When discussing trigonometric equations, it's essential to comprehend the concept of their general solution. This provides a set of all possible solutions for a trigonometric equation. Specifically, for the sine function, the general solution is defined as \(\sin\theta = k\) and can be expressed in the formula \(\theta = n\pi + (-1)^n\alpha\), where:

• \(n\) represents an integer, indicating any whole number for possible solutions.
• \(\alpha = \arcsin(k)\), which implies finding the angle whose sine is equal to \(k\).
• The term \((-1)^n\) ensures the solutions account for both positive and negative orientations.

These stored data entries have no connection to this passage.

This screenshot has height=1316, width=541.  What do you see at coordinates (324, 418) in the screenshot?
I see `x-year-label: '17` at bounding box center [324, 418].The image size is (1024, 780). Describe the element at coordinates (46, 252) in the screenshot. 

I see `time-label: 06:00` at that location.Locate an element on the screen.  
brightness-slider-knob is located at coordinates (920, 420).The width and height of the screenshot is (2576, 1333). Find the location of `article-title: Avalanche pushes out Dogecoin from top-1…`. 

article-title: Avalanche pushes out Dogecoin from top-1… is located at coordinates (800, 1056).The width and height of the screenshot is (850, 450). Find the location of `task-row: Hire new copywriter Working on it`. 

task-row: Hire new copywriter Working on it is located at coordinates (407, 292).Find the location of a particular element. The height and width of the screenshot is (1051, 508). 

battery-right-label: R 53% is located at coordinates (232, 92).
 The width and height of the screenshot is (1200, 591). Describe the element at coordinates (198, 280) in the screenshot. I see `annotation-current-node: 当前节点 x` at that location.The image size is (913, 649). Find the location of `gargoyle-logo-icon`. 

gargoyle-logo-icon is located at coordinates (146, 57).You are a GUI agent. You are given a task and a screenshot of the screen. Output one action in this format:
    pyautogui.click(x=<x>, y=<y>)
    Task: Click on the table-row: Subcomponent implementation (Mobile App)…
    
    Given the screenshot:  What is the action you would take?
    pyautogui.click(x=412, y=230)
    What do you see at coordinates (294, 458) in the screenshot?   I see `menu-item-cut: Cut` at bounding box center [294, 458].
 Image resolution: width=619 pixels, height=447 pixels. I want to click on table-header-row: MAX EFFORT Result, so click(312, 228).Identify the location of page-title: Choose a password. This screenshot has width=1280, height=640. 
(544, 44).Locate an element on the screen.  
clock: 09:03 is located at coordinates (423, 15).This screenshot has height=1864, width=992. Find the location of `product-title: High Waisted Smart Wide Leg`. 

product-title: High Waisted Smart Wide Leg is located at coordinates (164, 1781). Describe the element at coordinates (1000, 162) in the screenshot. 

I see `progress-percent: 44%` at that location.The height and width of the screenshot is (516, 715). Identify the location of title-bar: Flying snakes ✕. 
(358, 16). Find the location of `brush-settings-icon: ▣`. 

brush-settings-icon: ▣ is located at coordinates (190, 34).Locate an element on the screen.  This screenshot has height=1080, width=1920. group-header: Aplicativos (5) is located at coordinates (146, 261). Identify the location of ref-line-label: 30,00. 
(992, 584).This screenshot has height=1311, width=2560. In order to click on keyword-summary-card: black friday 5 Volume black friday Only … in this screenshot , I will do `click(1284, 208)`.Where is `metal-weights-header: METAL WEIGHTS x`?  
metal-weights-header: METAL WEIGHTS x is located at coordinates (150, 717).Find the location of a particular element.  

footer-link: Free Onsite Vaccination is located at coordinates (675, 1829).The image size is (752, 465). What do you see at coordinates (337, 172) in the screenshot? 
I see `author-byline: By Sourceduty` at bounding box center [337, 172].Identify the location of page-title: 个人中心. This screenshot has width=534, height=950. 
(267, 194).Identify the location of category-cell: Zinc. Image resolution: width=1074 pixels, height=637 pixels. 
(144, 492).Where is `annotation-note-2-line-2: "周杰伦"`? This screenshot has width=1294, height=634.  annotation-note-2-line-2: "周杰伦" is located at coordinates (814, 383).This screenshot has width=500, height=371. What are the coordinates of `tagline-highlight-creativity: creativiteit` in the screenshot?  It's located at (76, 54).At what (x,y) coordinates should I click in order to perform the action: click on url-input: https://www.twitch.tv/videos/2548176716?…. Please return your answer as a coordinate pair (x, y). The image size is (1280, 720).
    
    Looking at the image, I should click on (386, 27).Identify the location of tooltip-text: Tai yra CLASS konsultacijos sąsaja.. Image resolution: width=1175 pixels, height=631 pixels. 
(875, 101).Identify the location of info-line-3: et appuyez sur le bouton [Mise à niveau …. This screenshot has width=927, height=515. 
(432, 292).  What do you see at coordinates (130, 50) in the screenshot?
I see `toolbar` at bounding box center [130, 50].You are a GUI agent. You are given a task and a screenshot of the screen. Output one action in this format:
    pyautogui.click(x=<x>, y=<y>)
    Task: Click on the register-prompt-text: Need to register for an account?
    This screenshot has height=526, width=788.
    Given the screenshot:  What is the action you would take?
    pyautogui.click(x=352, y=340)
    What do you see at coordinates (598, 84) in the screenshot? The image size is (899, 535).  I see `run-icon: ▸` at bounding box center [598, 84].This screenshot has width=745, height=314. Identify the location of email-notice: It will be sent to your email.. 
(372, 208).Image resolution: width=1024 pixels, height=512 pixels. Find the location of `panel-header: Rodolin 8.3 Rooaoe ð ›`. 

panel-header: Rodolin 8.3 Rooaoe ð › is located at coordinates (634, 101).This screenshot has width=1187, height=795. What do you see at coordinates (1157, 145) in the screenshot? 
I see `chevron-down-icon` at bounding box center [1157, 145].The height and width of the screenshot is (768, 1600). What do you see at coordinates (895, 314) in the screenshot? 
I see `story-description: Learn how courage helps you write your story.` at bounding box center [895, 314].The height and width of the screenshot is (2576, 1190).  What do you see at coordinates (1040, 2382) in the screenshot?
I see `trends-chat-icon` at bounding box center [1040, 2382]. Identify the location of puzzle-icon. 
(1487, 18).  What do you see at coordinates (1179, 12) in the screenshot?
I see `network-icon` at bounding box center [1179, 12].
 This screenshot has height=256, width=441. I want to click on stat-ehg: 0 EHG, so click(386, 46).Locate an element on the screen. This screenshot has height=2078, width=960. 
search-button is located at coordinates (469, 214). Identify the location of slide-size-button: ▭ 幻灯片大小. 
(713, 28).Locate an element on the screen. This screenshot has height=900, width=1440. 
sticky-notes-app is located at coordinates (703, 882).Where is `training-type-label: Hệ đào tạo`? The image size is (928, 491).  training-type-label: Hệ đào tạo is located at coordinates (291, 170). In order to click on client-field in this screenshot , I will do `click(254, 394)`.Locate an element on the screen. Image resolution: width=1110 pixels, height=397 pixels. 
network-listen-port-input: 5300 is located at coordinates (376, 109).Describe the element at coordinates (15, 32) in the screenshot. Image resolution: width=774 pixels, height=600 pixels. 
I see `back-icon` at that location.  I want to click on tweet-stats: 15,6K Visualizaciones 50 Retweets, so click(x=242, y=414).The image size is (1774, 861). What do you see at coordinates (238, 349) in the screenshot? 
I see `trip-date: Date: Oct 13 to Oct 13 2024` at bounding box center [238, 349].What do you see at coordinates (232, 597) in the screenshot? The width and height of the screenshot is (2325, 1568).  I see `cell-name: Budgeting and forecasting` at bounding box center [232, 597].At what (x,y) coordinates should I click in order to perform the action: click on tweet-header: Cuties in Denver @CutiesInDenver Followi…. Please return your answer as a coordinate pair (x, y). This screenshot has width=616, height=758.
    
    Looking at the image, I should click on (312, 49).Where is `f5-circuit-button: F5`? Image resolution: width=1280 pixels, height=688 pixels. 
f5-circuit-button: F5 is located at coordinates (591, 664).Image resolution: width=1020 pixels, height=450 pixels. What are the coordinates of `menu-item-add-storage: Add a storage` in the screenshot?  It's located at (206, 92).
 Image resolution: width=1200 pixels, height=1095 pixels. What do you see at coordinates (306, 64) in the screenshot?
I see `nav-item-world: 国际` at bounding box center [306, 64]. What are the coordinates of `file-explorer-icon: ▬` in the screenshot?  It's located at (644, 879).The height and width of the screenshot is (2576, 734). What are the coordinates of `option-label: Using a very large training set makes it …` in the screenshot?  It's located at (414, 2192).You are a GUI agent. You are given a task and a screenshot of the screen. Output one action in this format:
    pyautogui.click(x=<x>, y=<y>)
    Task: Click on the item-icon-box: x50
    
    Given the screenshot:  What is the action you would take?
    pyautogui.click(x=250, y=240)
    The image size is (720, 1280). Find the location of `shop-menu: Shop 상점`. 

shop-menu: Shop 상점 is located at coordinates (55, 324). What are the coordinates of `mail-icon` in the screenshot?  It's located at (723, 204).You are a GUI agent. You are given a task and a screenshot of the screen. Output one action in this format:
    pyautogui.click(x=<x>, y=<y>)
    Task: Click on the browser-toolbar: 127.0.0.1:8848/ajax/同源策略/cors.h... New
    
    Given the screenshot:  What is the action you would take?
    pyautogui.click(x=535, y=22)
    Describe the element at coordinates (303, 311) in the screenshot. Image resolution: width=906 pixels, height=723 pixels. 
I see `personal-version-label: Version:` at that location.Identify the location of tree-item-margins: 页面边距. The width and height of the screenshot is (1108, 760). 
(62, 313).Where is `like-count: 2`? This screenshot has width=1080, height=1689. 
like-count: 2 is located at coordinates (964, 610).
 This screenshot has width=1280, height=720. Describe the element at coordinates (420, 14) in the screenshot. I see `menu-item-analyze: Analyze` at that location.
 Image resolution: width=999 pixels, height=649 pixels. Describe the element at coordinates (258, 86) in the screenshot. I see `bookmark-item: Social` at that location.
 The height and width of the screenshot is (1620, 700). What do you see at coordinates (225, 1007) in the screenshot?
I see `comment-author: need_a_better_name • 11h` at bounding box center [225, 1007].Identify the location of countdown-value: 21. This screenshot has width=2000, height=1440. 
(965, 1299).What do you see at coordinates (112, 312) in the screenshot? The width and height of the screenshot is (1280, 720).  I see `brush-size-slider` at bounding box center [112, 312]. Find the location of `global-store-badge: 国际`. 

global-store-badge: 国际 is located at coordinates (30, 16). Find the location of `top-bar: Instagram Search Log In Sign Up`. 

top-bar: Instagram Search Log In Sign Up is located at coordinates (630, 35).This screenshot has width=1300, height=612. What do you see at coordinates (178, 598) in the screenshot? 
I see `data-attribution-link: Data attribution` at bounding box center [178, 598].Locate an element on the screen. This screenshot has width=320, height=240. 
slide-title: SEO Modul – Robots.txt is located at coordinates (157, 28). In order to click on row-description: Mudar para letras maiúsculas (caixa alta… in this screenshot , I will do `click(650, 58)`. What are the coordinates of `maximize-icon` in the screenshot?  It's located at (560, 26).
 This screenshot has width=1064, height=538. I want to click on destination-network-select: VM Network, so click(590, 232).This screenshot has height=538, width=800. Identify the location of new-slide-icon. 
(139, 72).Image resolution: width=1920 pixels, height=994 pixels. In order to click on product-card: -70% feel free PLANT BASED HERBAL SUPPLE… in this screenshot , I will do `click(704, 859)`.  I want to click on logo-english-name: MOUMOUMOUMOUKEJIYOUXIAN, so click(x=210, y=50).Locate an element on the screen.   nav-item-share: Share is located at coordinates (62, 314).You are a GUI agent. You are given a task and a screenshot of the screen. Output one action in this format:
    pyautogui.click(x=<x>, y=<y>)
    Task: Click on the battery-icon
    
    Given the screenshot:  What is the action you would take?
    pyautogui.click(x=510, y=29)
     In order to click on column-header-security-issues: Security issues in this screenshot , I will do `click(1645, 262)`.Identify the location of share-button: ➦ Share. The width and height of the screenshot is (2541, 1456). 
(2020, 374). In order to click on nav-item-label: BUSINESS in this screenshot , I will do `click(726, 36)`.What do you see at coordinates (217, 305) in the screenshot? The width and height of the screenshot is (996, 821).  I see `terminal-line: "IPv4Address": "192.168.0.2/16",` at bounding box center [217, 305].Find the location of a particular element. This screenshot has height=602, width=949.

This comprehensive approach allows us to determine angles that satisfy specific trigonometric conditions. Using the general solution helps in finding a pattern or formula for any possible angle. In this particular example, the general solution is used to compute the angles corresponding to the roots obtained from the quadratic equation \(\sin\theta = 1\) and \(\sin\theta = \frac{1}{2}\).
These general solutions cover all angles, including those that repeat periodically on the unit circle, offering an infinite set of potential solutions, which can then be narrowed down based on the interval of interest.

Interval Solutions

Interval solutions are focused on finding solutions to an equation within a specified range, or interval, of values. This is particularly significant in trigonometric equations where solutions can be infinite due to the periodic nature of trigonometric functions. For the equation \(2\sin^2\theta - 3\sin\theta + 1 = 0\), we need to find solutions specifically within the interval \([-2\pi, 2\pi]\).
This step involves using the general solutions of the derived equations and identifying which angles fit within the given interval. Each value of \(n\) from the general solution will yield an angle \(\theta\) that can be checked against our interval:

• For \(\sin\theta = 1\), solutions \(\theta = n\pi + (-1)^n\frac{\pi}{2}\) are determined for different \(n\).
• For \(\sin\theta = \frac{1}{2}\), solutions \(\theta = n\pi + (-1)^n\frac{\pi}{6}\) are calculated similarly.

We determine the integer values of \(n\) ensuring angle solutions fall within \([-2\pi, 2\pi]\). Counting these values gives us the total number of solutions, which, in this case, validates the statement that there are six solutions. Grasping interval solutions aid in solving real-world trigonometric problems where solutions must lie within specific boundaries.